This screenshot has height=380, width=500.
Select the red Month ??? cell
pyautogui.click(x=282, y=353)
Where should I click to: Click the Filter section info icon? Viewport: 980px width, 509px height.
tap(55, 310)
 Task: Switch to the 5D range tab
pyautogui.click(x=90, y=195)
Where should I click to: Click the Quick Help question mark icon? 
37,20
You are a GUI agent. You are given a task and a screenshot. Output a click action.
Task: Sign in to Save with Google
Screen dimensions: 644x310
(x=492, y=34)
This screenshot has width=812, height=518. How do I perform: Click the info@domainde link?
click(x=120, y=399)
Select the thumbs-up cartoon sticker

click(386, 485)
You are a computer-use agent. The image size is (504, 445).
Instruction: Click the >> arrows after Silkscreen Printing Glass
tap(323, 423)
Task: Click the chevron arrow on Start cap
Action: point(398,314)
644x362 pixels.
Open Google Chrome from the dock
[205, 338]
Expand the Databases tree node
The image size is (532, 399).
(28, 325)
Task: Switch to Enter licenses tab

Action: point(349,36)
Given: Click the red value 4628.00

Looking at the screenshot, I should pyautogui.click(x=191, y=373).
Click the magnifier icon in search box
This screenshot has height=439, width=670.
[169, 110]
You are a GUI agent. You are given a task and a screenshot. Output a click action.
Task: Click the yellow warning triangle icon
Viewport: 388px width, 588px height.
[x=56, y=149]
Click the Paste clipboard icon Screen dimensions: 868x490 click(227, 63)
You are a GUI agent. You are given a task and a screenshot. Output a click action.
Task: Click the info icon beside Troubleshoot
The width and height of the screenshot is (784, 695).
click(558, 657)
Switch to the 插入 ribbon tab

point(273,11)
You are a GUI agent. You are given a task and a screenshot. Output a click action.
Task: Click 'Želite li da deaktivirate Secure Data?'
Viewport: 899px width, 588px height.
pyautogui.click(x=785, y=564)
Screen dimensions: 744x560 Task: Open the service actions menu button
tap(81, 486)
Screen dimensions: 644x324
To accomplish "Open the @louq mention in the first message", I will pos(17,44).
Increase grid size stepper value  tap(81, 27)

***

Brief — Beginning with the line that contains "Switch to the 插入 ribbon tab", retype every remaining line of the listing exactly, ending with the last one.

Problem solution —
Switch to the 插入 ribbon tab

point(273,11)
You are a GUI agent. You are given a task and a screenshot. Output a click action.
Task: Click 'Želite li da deaktivirate Secure Data?'
Viewport: 899px width, 588px height.
pyautogui.click(x=785, y=564)
Screen dimensions: 744x560 Task: Open the service actions menu button
tap(81, 486)
Screen dimensions: 644x324
To accomplish "Open the @louq mention in the first message", I will pos(17,44).
Increase grid size stepper value  tap(81, 27)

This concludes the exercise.